[Saved entries]

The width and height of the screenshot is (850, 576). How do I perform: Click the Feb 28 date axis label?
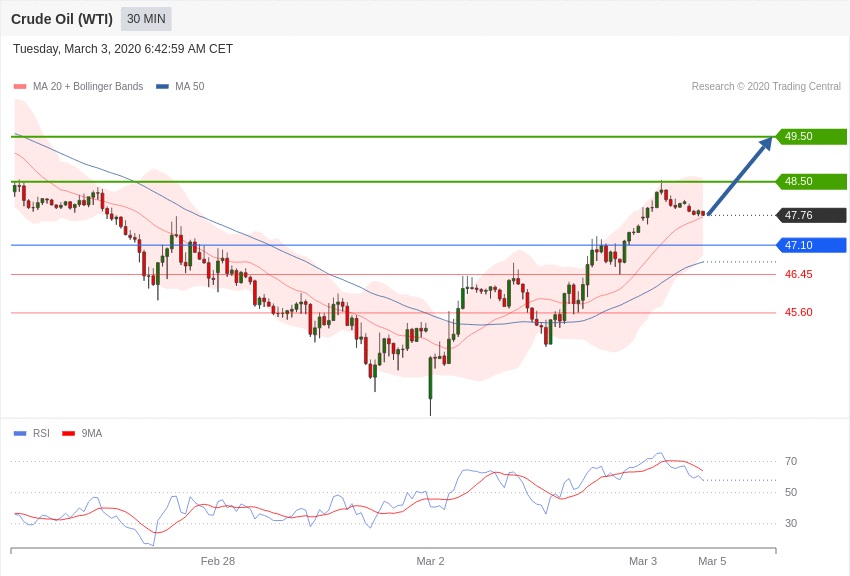click(x=218, y=561)
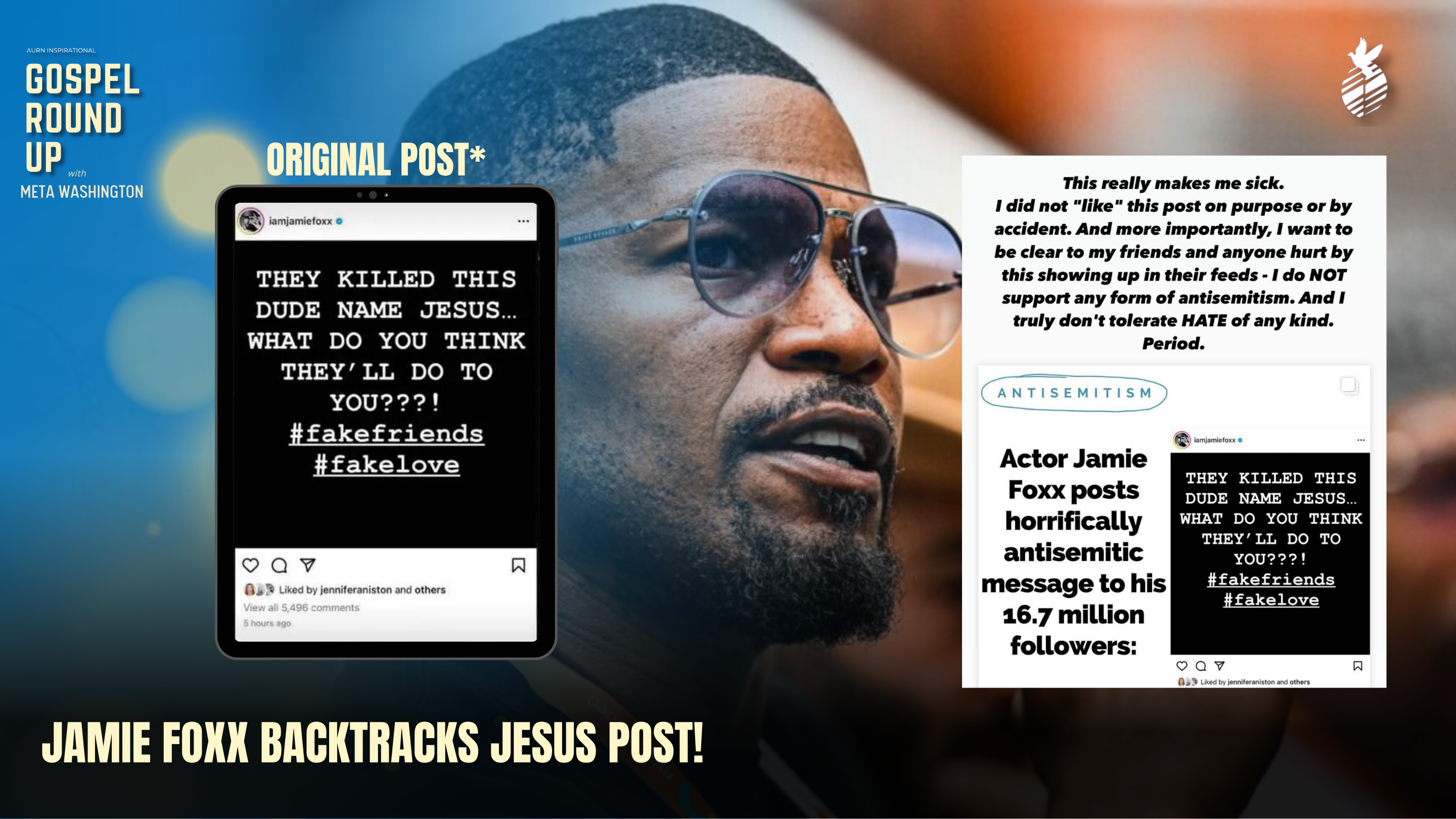Tick the checkbox beside the ANTISEMITISM label
The image size is (1456, 819).
coord(1349,385)
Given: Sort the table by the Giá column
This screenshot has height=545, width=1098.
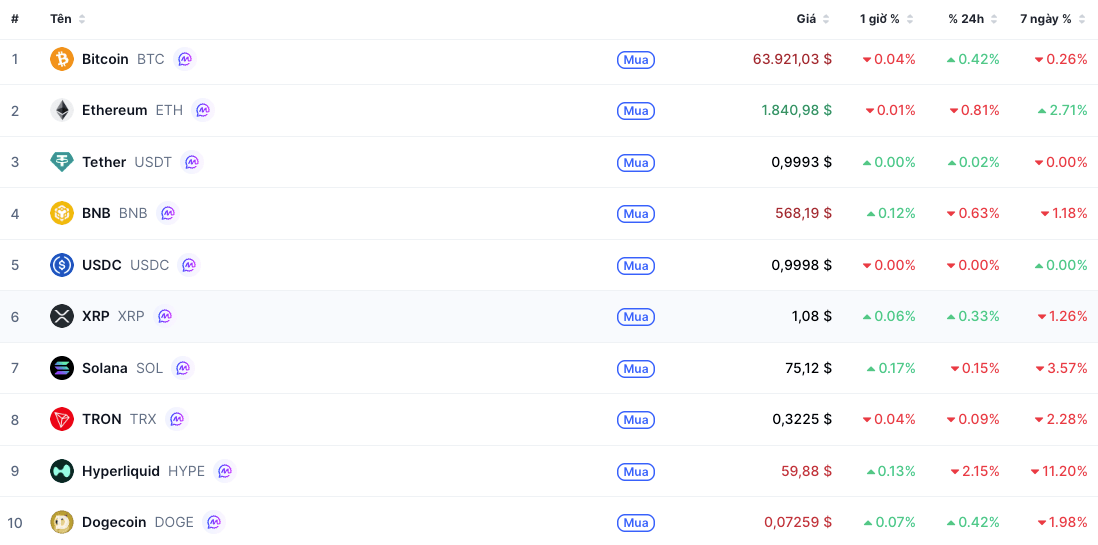Looking at the screenshot, I should [x=812, y=19].
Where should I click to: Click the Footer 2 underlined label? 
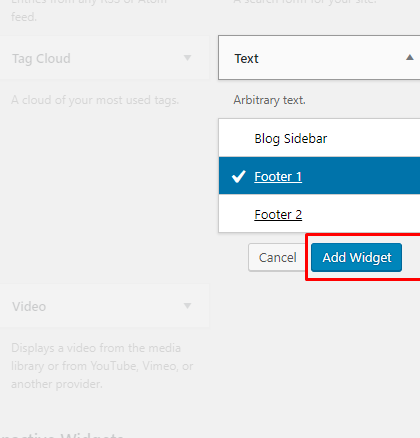[x=278, y=214]
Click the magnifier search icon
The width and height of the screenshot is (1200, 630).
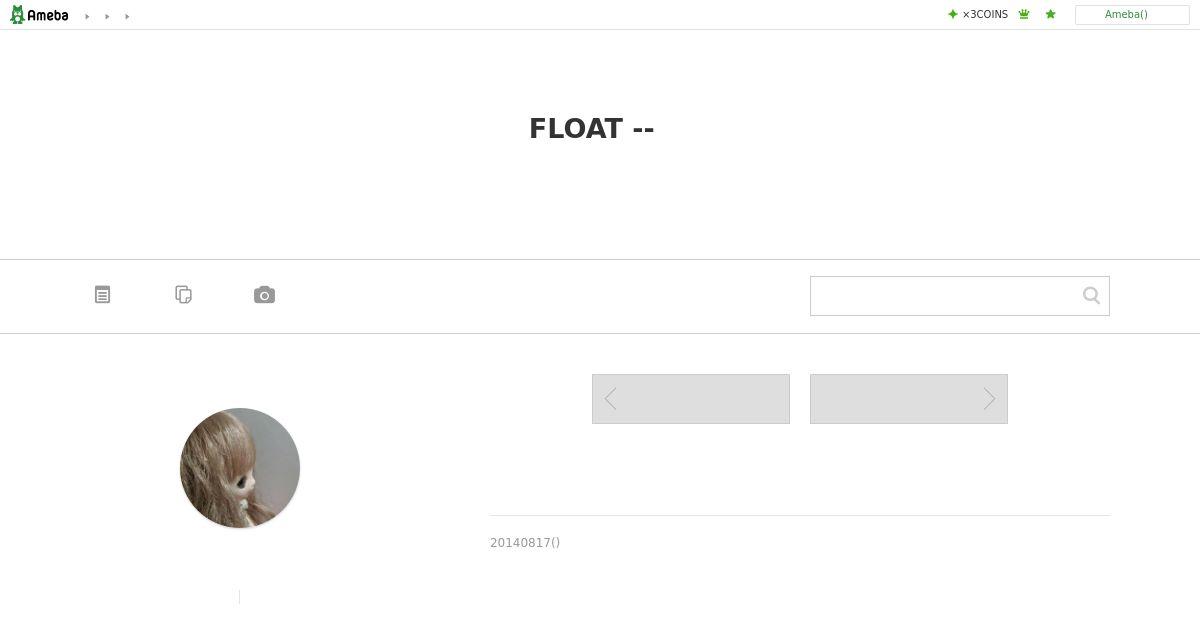coord(1091,295)
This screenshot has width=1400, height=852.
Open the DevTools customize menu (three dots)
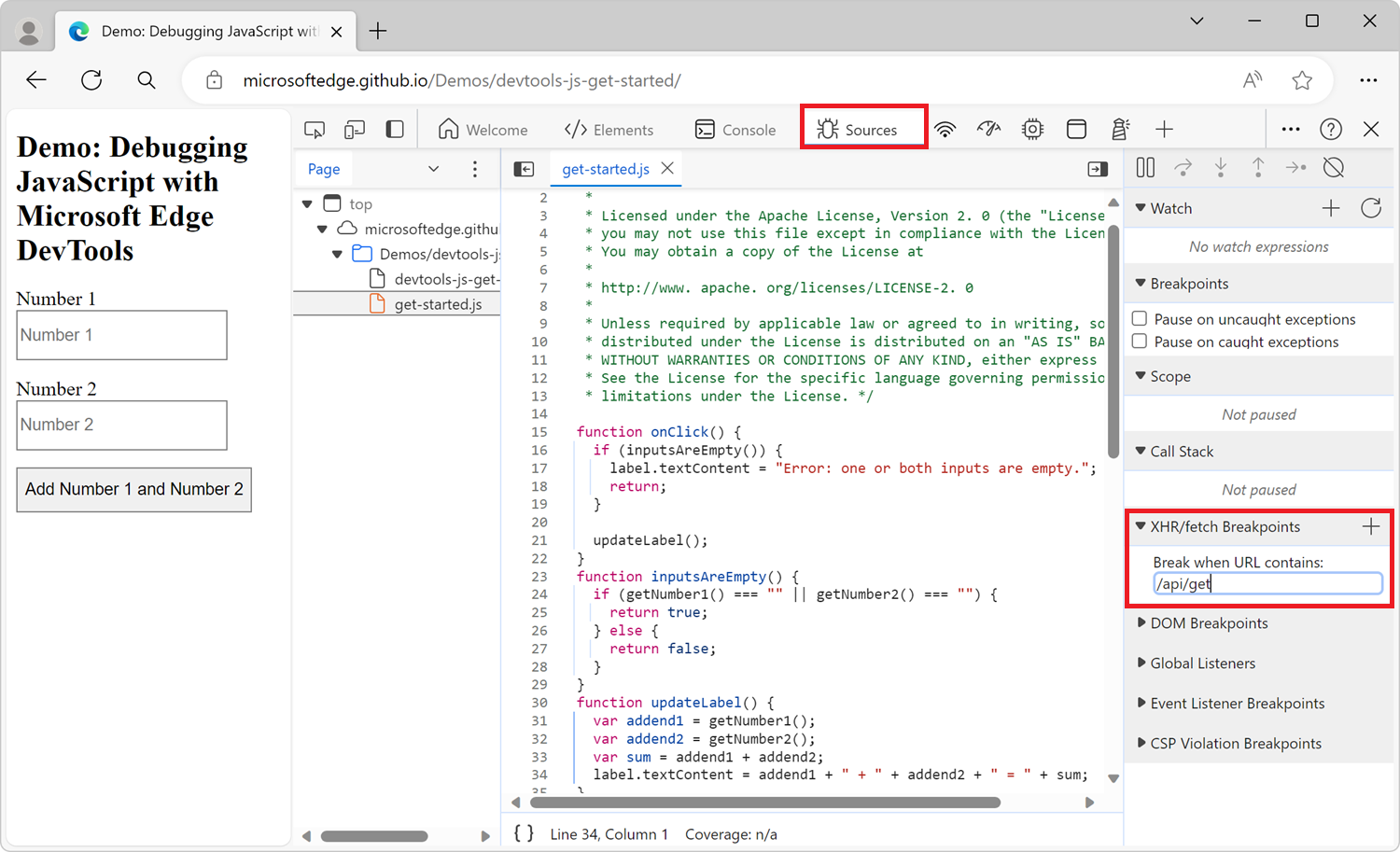[x=1291, y=129]

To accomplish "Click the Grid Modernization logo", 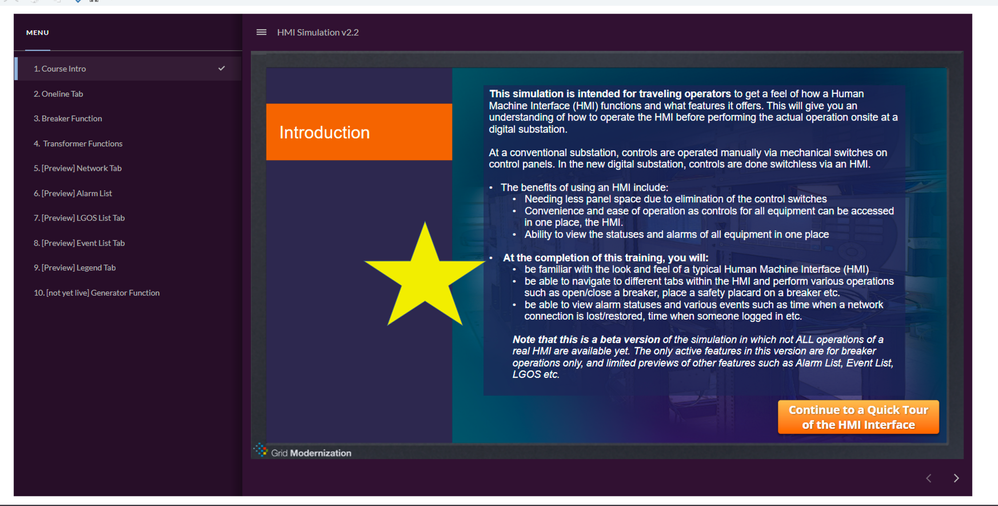I will point(302,451).
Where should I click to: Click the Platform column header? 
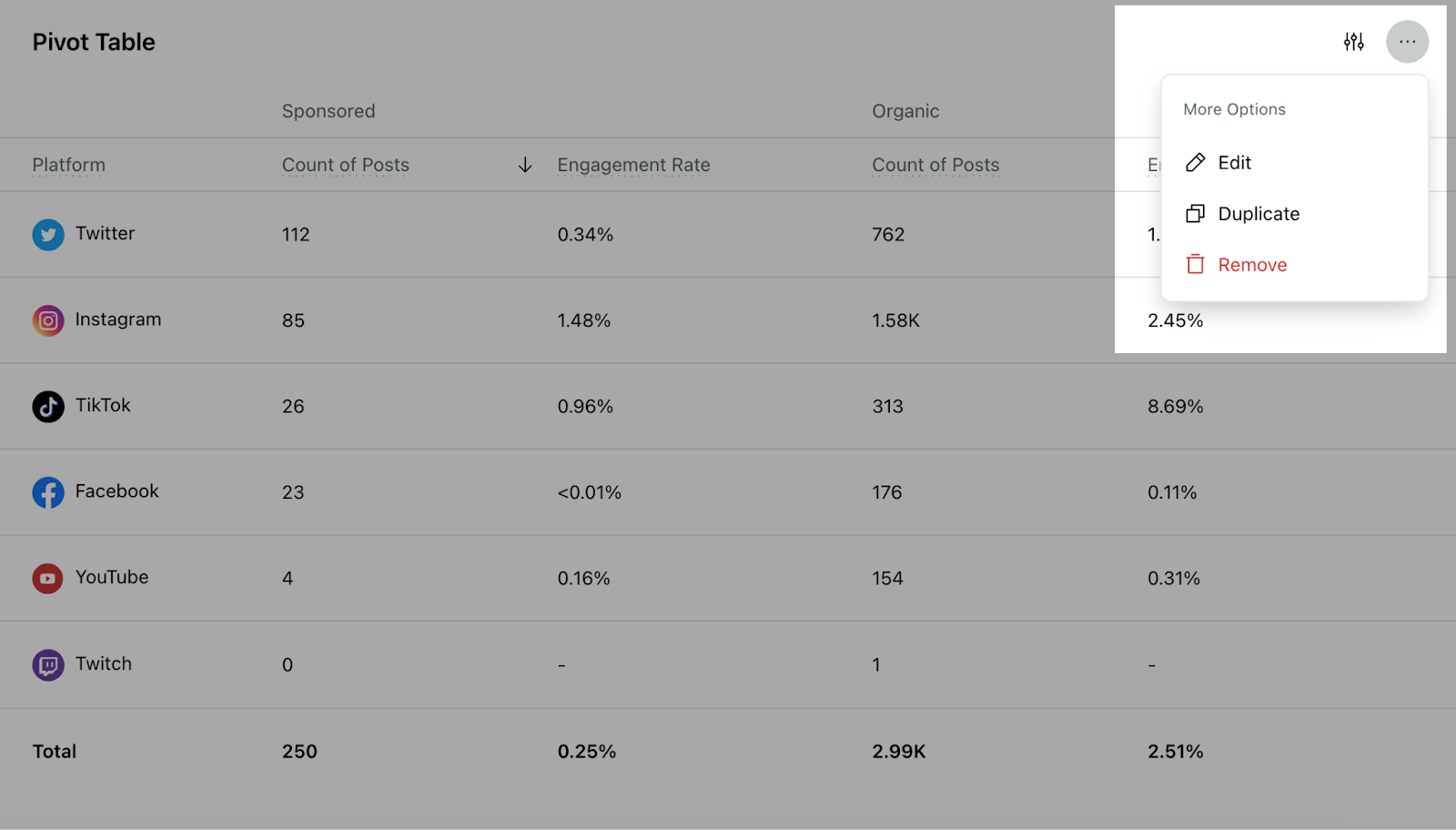69,165
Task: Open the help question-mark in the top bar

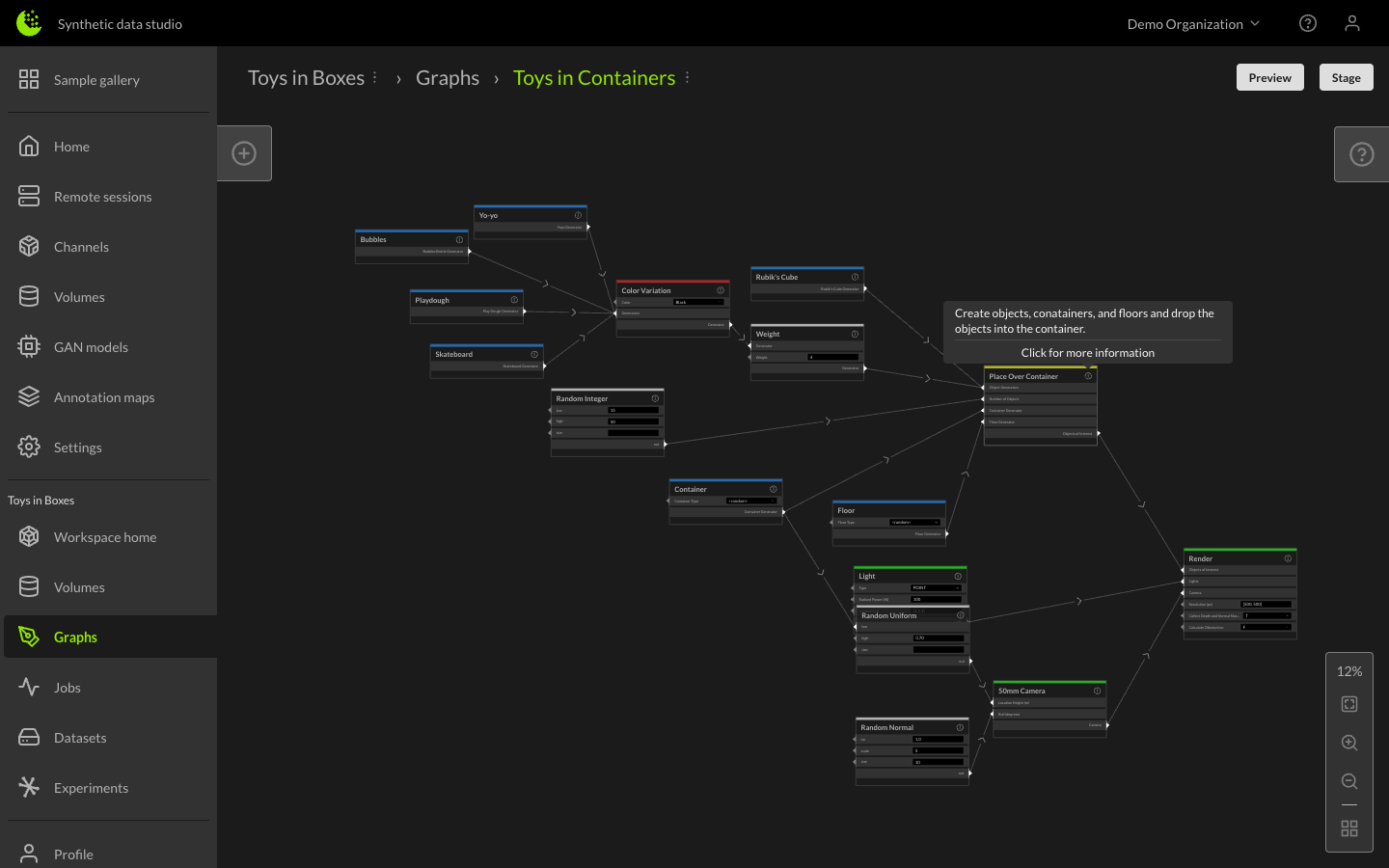Action: (1307, 23)
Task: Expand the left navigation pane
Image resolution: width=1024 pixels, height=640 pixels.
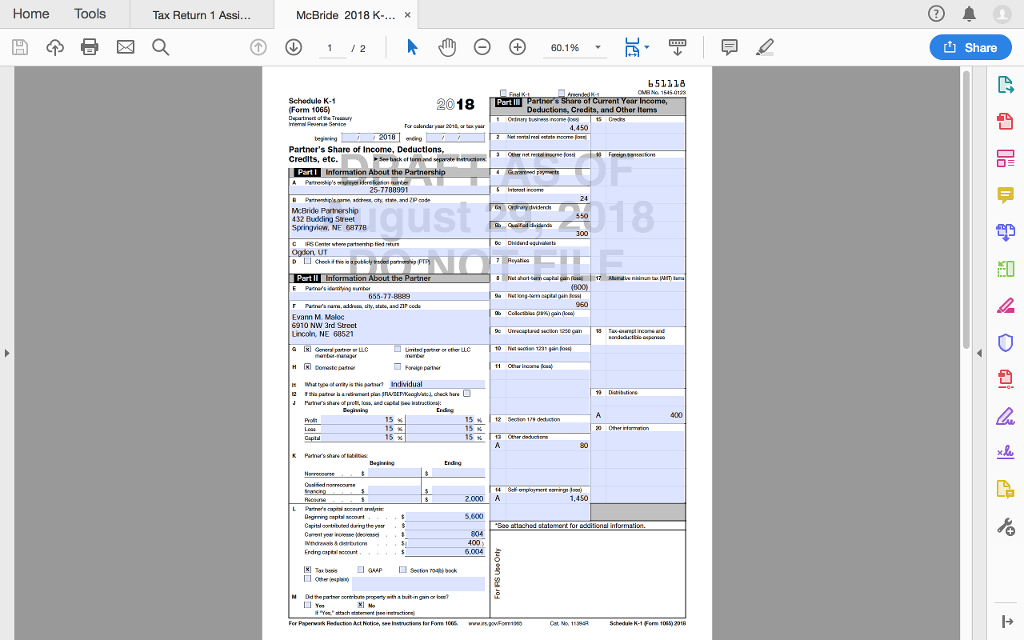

YOUR OBJECTIVE:
Reproduce the final stretch of lines exactly: the line containing "Task: Open the" through the last line of the data, both included. Pictures do not belong in the copy.

WRITTEN SOLUTION:
Task: Open the help question-mark in the top bar

Action: (1307, 23)
Task: Expand the left navigation pane
Image resolution: width=1024 pixels, height=640 pixels.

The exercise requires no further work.